Stored items:

*** Begin section ***

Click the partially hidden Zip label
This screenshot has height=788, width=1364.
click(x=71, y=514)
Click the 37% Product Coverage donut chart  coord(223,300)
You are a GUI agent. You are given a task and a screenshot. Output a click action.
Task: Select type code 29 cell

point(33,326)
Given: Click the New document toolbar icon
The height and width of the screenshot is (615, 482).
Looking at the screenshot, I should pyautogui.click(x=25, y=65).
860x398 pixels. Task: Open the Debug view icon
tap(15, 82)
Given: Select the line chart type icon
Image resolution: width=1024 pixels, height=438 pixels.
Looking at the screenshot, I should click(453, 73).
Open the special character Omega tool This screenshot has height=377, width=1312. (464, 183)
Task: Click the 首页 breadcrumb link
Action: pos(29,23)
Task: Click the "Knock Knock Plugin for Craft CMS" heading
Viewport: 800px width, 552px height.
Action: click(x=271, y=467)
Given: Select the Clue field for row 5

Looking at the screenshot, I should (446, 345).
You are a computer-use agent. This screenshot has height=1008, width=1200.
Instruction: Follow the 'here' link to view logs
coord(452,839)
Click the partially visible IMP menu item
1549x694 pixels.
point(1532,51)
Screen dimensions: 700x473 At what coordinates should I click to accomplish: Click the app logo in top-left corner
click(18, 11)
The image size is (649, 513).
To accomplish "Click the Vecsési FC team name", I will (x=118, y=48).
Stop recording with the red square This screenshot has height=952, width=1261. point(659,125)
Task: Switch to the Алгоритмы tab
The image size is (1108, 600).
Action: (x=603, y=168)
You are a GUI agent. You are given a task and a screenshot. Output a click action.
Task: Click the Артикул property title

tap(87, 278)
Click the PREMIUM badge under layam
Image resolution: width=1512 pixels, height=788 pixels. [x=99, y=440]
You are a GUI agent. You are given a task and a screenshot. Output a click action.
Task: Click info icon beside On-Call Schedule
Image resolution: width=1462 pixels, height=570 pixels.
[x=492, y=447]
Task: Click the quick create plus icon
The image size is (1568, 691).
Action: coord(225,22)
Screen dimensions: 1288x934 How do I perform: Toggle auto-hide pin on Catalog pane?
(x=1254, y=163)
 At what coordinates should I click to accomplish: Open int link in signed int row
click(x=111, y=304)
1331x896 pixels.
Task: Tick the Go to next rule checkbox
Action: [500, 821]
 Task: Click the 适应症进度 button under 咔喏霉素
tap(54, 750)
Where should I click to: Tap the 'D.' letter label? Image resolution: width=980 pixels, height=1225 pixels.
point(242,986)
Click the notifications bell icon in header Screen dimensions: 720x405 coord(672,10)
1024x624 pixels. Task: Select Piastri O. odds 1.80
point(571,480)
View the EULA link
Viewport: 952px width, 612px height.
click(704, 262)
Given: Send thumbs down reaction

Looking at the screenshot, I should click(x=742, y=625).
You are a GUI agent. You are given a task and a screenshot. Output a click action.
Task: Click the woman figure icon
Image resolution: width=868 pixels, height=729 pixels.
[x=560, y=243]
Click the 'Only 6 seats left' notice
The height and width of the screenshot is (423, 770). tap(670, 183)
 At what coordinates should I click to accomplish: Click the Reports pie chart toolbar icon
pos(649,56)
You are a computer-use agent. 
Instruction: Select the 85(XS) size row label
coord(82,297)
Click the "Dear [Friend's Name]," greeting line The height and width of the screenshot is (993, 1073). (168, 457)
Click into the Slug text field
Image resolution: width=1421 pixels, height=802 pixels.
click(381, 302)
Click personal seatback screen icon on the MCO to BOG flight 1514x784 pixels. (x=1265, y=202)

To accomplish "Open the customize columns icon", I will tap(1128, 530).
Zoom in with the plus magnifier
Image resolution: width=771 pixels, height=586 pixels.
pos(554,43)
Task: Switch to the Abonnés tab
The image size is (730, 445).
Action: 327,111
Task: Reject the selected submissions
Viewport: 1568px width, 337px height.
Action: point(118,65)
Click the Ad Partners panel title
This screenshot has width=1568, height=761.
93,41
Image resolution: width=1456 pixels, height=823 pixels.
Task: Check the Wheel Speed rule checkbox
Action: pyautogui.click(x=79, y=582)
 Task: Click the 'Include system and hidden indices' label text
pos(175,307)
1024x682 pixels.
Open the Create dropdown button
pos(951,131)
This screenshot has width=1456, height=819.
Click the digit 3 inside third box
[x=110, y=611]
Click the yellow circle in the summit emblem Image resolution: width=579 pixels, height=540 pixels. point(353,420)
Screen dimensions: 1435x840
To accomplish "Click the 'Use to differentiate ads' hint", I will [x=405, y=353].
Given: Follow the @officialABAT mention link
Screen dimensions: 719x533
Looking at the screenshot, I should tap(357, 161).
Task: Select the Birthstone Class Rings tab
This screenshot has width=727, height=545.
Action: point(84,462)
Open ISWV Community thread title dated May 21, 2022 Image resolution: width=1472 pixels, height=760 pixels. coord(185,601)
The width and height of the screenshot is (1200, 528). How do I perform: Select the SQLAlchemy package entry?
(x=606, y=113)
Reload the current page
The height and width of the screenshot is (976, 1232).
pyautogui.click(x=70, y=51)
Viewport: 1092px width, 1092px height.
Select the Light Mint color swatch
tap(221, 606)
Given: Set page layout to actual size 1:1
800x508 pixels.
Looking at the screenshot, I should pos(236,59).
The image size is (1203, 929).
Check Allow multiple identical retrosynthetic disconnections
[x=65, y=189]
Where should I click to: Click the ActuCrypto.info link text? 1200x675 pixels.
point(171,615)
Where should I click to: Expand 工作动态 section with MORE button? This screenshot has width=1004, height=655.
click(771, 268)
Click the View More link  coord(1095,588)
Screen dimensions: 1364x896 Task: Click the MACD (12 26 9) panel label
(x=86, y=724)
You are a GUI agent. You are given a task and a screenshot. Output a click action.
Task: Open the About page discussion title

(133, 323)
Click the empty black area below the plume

*** End section ***

• Instructions to follow: Repeat the data verbatim, line after line, leaving nothing out.

• Exercise output:
Click the partially hidden Zip label
This screenshot has height=788, width=1364.
click(x=71, y=514)
Click the 37% Product Coverage donut chart  coord(223,300)
You are a GUI agent. You are given a task and a screenshot. Output a click action.
Task: Select type code 29 cell

point(33,326)
Given: Click the New document toolbar icon
The height and width of the screenshot is (615, 482).
Looking at the screenshot, I should pyautogui.click(x=25, y=65).
860x398 pixels. Task: Open the Debug view icon
tap(15, 82)
Given: Select the line chart type icon
Image resolution: width=1024 pixels, height=438 pixels.
Looking at the screenshot, I should click(453, 73).
Open the special character Omega tool This screenshot has height=377, width=1312. (464, 183)
Task: Click the 首页 breadcrumb link
Action: pos(29,23)
Task: Click the "Knock Knock Plugin for Craft CMS" heading
Viewport: 800px width, 552px height.
Action: click(x=271, y=467)
Given: Select the Clue field for row 5

Looking at the screenshot, I should (446, 345).
You are a computer-use agent. This screenshot has height=1008, width=1200.
Instruction: Follow the 'here' link to view logs
coord(452,839)
Click the partially visible IMP menu item
1549x694 pixels.
point(1532,51)
Screen dimensions: 700x473 At what coordinates should I click to accomplish: Click the app logo in top-left corner
click(18, 11)
The image size is (649, 513).
To accomplish "Click the Vecsési FC team name", I will (x=118, y=48).
Stop recording with the red square This screenshot has height=952, width=1261. point(659,125)
Task: Switch to the Алгоритмы tab
The image size is (1108, 600).
Action: (x=603, y=168)
You are a GUI agent. You are given a task and a screenshot. Output a click action.
Task: Click the Артикул property title

tap(87, 278)
Click the PREMIUM badge under layam
Image resolution: width=1512 pixels, height=788 pixels. [x=99, y=440]
You are a GUI agent. You are given a task and a screenshot. Output a click action.
Task: Click info icon beside On-Call Schedule
Image resolution: width=1462 pixels, height=570 pixels.
[x=492, y=447]
Task: Click the quick create plus icon
The image size is (1568, 691).
Action: coord(225,22)
Screen dimensions: 1288x934 How do I perform: Toggle auto-hide pin on Catalog pane?
(x=1254, y=163)
 At what coordinates should I click to accomplish: Open int link in signed int row
click(x=111, y=304)
1331x896 pixels.
Task: Tick the Go to next rule checkbox
Action: [500, 821]
 Task: Click the 适应症进度 button under 咔喏霉素
tap(54, 750)
Where should I click to: Tap the 'D.' letter label? Image resolution: width=980 pixels, height=1225 pixels.
point(242,986)
Click the notifications bell icon in header Screen dimensions: 720x405 coord(672,10)
1024x624 pixels. Task: Select Piastri O. odds 1.80
point(571,480)
View the EULA link
Viewport: 952px width, 612px height.
click(704, 262)
Given: Send thumbs down reaction

Looking at the screenshot, I should click(x=742, y=625).
You are a GUI agent. You are given a task and a screenshot. Output a click action.
Task: Click the woman figure icon
Image resolution: width=868 pixels, height=729 pixels.
[x=560, y=243]
Click the 'Only 6 seats left' notice
The height and width of the screenshot is (423, 770). tap(670, 183)
 At what coordinates should I click to accomplish: Click the Reports pie chart toolbar icon
pos(649,56)
You are a computer-use agent. 
Instruction: Select the 85(XS) size row label
coord(82,297)
Click the "Dear [Friend's Name]," greeting line The height and width of the screenshot is (993, 1073). (168, 457)
Click into the Slug text field
Image resolution: width=1421 pixels, height=802 pixels.
click(381, 302)
Click personal seatback screen icon on the MCO to BOG flight 1514x784 pixels. (x=1265, y=202)

To accomplish "Open the customize columns icon", I will tap(1128, 530).
Zoom in with the plus magnifier
Image resolution: width=771 pixels, height=586 pixels.
pos(554,43)
Task: Switch to the Abonnés tab
The image size is (730, 445).
Action: 327,111
Task: Reject the selected submissions
Viewport: 1568px width, 337px height.
Action: point(118,65)
Click the Ad Partners panel title
This screenshot has width=1568, height=761.
93,41
Image resolution: width=1456 pixels, height=823 pixels.
Task: Check the Wheel Speed rule checkbox
Action: pyautogui.click(x=79, y=582)
 Task: Click the 'Include system and hidden indices' label text
pos(175,307)
1024x682 pixels.
Open the Create dropdown button
pos(951,131)
This screenshot has width=1456, height=819.
Click the digit 3 inside third box
[x=110, y=611]
Click the yellow circle in the summit emblem Image resolution: width=579 pixels, height=540 pixels. point(353,420)
Screen dimensions: 1435x840
To accomplish "Click the 'Use to differentiate ads' hint", I will [x=405, y=353].
Given: Follow the @officialABAT mention link
Screen dimensions: 719x533
Looking at the screenshot, I should tap(357, 161).
Task: Select the Birthstone Class Rings tab
This screenshot has width=727, height=545.
Action: point(84,462)
Open ISWV Community thread title dated May 21, 2022 Image resolution: width=1472 pixels, height=760 pixels. coord(185,601)
The width and height of the screenshot is (1200, 528). How do I perform: Select the SQLAlchemy package entry?
(x=606, y=113)
Reload the current page
The height and width of the screenshot is (976, 1232).
pyautogui.click(x=70, y=51)
Viewport: 1092px width, 1092px height.
Select the Light Mint color swatch
tap(221, 606)
Given: Set page layout to actual size 1:1
800x508 pixels.
Looking at the screenshot, I should pos(236,59).
The image size is (1203, 929).
Check Allow multiple identical retrosynthetic disconnections
[x=65, y=189]
Where should I click to: Click the ActuCrypto.info link text? 1200x675 pixels.
point(171,615)
Where should I click to: Expand 工作动态 section with MORE button? This screenshot has width=1004, height=655.
click(771, 268)
Click the View More link  coord(1095,588)
Screen dimensions: 1364x896 Task: Click the MACD (12 26 9) panel label
(x=86, y=724)
You are a GUI agent. You are given a task and a screenshot. Output a click action.
Task: Open the About page discussion title

(133, 323)
Click the empty black area below the plume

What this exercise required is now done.